Our British ancestors understood perfectly well the immense importance of the money power in a representative government. It is the great lever by which the crown is touched, and made to conform its administration to the interests of the kingdom, and the will of the people. Deprive Parliament of the power of freely granting or withholding supplies, and surrender to the king the purse of the nation, he instantly becomes an absolute monarch. Whatever may be the form of government, elective or hereditary, democratic or despotic, that person who commands the force of the nation, and at the same time has uncontrolled possession of the purse of the nation, has absolute power, whatever may be the official name by which he is called.

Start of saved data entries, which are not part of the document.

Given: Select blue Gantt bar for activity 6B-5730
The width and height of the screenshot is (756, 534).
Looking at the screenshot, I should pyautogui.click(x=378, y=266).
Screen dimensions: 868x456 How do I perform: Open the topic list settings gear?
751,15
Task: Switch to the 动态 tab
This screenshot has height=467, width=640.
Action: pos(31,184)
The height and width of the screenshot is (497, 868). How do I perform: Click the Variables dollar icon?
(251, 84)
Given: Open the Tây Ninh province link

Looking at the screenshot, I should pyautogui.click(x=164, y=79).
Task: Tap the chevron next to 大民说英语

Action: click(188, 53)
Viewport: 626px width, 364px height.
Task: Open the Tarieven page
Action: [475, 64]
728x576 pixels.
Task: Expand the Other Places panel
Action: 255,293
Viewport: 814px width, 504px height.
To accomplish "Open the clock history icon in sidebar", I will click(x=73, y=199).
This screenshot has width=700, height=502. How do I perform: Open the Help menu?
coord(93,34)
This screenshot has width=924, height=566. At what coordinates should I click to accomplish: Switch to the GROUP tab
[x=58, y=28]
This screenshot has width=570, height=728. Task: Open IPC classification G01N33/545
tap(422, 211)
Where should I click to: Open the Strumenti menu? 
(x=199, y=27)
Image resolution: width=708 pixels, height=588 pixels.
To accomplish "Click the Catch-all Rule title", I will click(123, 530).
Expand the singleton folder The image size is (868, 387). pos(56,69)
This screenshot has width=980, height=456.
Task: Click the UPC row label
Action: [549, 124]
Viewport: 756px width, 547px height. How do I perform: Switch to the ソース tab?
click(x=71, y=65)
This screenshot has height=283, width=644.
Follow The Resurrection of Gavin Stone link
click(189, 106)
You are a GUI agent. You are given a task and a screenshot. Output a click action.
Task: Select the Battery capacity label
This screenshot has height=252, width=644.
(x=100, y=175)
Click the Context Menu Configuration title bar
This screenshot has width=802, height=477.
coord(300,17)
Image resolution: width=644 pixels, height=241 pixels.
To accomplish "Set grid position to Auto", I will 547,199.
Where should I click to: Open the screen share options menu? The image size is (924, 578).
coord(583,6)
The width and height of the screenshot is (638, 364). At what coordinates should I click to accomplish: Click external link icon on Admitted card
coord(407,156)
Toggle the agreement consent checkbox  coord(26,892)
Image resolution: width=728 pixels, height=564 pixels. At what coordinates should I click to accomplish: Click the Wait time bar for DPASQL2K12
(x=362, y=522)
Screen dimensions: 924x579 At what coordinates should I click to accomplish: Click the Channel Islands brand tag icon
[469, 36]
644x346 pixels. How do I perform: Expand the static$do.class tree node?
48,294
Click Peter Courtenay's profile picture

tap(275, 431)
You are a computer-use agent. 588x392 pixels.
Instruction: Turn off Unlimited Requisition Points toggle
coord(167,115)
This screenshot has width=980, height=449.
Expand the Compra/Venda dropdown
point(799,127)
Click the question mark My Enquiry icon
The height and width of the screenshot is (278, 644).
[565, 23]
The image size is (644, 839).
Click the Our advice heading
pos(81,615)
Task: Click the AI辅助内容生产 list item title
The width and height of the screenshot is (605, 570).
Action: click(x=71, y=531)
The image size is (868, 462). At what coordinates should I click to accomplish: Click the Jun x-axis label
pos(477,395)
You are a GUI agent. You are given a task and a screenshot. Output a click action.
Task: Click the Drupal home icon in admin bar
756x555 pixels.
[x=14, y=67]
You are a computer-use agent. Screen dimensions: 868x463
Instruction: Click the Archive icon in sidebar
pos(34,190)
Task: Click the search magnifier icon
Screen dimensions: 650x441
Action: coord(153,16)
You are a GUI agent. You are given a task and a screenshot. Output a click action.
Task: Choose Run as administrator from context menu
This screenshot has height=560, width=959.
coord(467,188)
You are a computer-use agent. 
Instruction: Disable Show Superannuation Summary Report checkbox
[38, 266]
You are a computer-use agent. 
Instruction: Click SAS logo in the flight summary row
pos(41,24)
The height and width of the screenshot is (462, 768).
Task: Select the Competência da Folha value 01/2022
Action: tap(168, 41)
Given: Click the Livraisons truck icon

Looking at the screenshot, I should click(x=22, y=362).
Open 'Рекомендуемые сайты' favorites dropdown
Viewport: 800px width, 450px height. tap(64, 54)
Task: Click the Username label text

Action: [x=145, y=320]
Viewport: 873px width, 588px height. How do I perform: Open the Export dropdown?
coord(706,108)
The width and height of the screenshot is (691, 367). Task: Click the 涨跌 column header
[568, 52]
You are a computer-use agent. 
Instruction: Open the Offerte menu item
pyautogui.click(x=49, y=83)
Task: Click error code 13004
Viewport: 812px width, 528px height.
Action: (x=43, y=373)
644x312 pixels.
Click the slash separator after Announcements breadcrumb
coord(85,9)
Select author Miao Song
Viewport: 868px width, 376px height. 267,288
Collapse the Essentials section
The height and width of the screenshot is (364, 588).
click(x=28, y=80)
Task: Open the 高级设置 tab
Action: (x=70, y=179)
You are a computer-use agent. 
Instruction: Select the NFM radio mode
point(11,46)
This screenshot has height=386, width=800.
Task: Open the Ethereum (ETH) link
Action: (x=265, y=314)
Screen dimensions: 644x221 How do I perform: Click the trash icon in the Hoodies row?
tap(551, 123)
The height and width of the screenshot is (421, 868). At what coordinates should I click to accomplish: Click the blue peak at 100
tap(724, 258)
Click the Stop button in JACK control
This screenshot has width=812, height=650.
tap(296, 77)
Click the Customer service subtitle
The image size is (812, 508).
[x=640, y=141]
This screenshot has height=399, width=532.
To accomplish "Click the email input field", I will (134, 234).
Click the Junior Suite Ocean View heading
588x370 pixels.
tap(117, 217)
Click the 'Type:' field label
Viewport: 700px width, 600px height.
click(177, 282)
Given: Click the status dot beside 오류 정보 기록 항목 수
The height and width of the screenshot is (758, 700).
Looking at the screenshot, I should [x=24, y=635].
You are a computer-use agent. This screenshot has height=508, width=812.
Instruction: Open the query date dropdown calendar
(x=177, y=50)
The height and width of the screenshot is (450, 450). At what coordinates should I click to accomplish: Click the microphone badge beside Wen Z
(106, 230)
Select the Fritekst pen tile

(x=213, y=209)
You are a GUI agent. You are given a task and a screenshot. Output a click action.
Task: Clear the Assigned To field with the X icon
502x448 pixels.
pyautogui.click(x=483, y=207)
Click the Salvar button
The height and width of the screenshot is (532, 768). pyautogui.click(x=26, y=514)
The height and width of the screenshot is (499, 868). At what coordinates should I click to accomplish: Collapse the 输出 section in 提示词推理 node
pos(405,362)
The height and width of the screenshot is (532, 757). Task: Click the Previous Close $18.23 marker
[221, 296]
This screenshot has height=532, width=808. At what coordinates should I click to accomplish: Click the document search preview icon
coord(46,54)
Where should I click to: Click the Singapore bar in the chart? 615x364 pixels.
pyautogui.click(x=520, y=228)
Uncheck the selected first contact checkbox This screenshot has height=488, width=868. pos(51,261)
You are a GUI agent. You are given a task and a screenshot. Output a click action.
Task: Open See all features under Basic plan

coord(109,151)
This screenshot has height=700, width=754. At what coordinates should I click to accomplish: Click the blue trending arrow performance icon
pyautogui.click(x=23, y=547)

Our immediate ancestors, profiting by the lessons on civil liberty, which had been taught in the country from which we sprung, endeavored to encircle around the public purse, in the hands of Congress, every possible security against the intrusion of the executive. With this view, Congress alone is invested by the Constitution with the power to lay and collect the taxes. When collected, not a cent is to be drawn from the public treasury, but in virtue of an act of Congress. And among the first acts of this government, was the passage of a law establishing the treasury department, for the safe keeping and the legal and regular disbursement of the money so collected. By that act a Secretary of the Treasury is placed at the head of the department; and varying in one respect from all the other departments, he is to report, not to the president, but directly to Congress, and is liable to be called to give information in person before Congress. It is impossible to examine dispassionately that act, without coming to the conclusion that he is emphatically the agent of Congress in performing the duties assigned by the Constitution of Congress. The act further provides that a treasurer shall be appointed to receive and keep the public money, and none can be drawn from his custody but under the authority of a law, and in virtue of a warrant drawn by the Secretary of

the Treasury, countersigned by the comptroller, and recorded by the register. Only when such a warrant is presented can the treasurer lawfully pay one dollar from the public purse. Why was the concurrence of these four officers required in disbursements of the public money? Was it not for greater security? Was it not intended that each, exercising a separate and independent will, should be a check upon every other? Was it not the purpose of the law to consider each of these four officers, acting in his proper sphere, not as a mere automaton, but as an intellectual, intelligent, and responsible person, bound to observe the law, and to stop the warrant, or stop the money, if the authority of the law were wanting?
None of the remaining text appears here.